= Weston Ranch =

Subdivision of tract homes in Stockton, California, U.S.

Weston Ranch is a subdivision of modest tract homes located in the southwestern corner of Stockton, California in San Joaquin County. It is approximately 1 hour away from the San Francisco Bay Area. The community is located just west of Interstate 5, with the San Joaquin River and French Camp Slough bordering its North and West sides, and French Camp Road bordering the south.

==History==
Capt. William S. Moss, a riverboat captain, purchased the Weston Ranch marshlands in 1877 and turned it into farmland. His family owned the ranch for years until it was later sold for development in 1988.

The concept for an 11,000-unit residential area emerged in 1987 as a "mixed-use" planned community.

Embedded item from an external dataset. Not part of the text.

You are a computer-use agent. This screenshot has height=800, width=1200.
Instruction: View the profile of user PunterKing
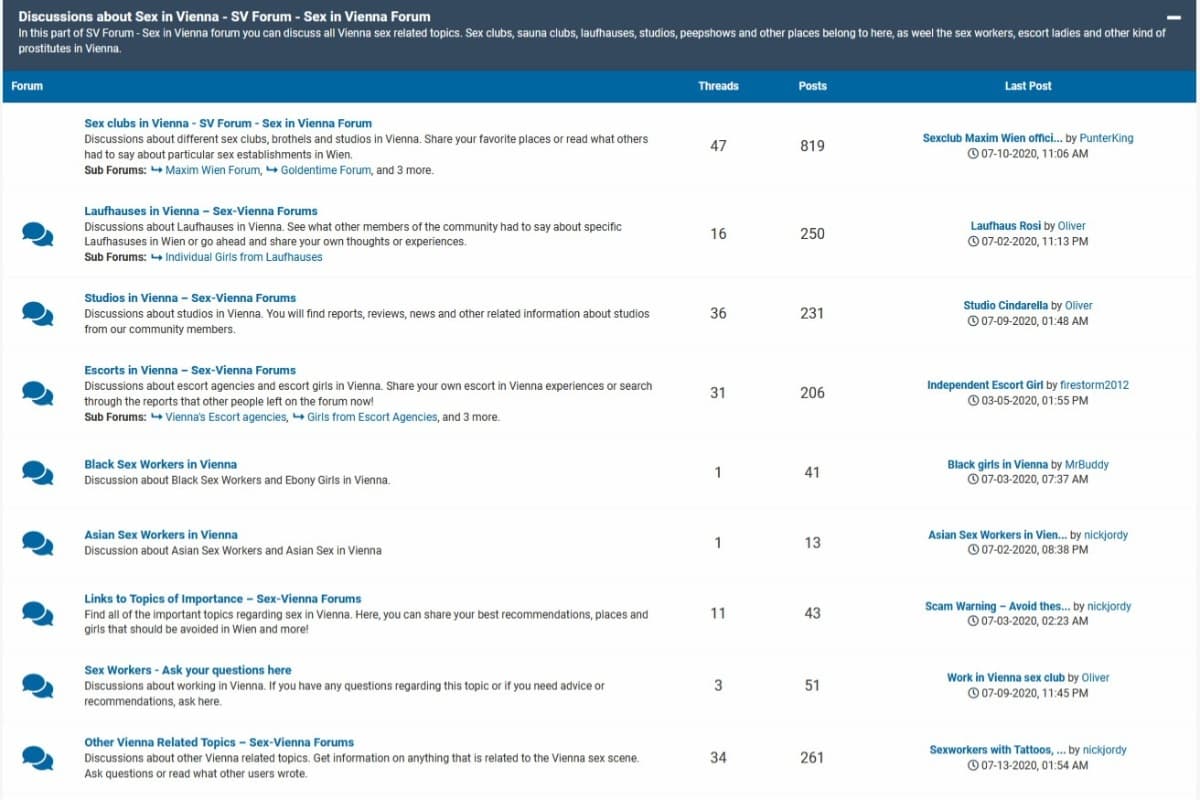click(x=1106, y=138)
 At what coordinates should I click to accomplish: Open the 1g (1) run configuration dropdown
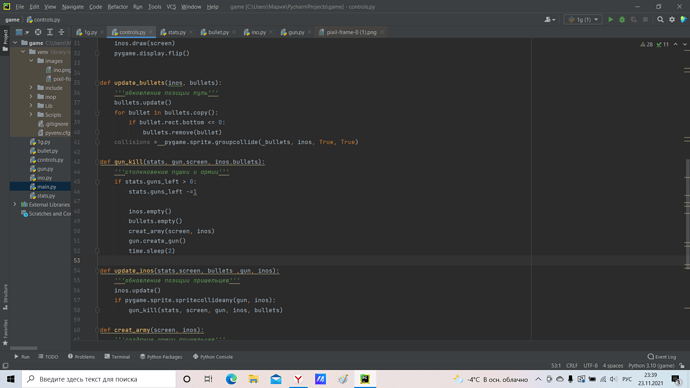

The City of Stockton annexed the location in 1988, and construction started around 1989, with the first homes built in 1990. Lyon Communities and Verner Construction were the main developers for Weston Ranch, but encountered financial difficulties. In 1994, Bank of America took over the property and sold it to SunCal Cos. This change in ownership led to a shift away from the original developers' vision for Weston Ranch, including the abandonment of a planned marina, due to zoning changes. Majority of Weston Ranch's construction was completed in 2005, with final additions being New Vision High and Sandra B. Smith Park.

In 2007, Weston Ranch had the worst foreclosure rate in the area, according to ACORN.

==Community==

===Parks===

In Weston Ranch, three parks are situated throughout the community, Paul E. Weston Park, William Long Park, and Sandra B. Smith Park, with the largest being Weston Park. Weston Ranch also features a bike path/trail with access to the levee that stretches the entire length of the community, as well as another on the San Joaquin River Levee, also encompassing the entire length of Weston Ranch.

===New Development===

- Marketplace at Weston Ranch - Located at the intersection of Carolyn Weston Boulevard and Manthey Road, this development introduces a new neighborhood shopping center serving both residents and travelers. The property encompasses seven parcels, with one designated for residential use and another vacant. Establishments included are Starbucks, 7-Eleven, and McDonald's. Beginning in 2021, construction has neared completion as of July 2024, except for Chipotle, Quick Quack Car Wash, and the residential lot, which are still pending construction.
- Asano Property at Weston Ranch - Named after the owners of the property, this project includes the subdivision of the undeveloped site located at the intersection of Carolyn Weston and Henry Long Blvd into 211 single-family residential units, as well as will feature 12 open space lots, with one situated along the San Joaquin River. The project will allow Carolyn Weston Boulevard to connect with itself south of the site. The project was initially projected to be completed by 2027. However, due to the tract's levees not meeting the 200-Year Flood Protection standards, it may delay the project, but developers are aiming to commence construction by late 2024.

==Schools==
The schools in Weston Ranch are served by Manteca Unified School District and consists of three elementary schools; August Knodt, George Y. Komure, and Great Valley, as well as one high school; Weston Ranch High School and a continuation school; New Vision High School.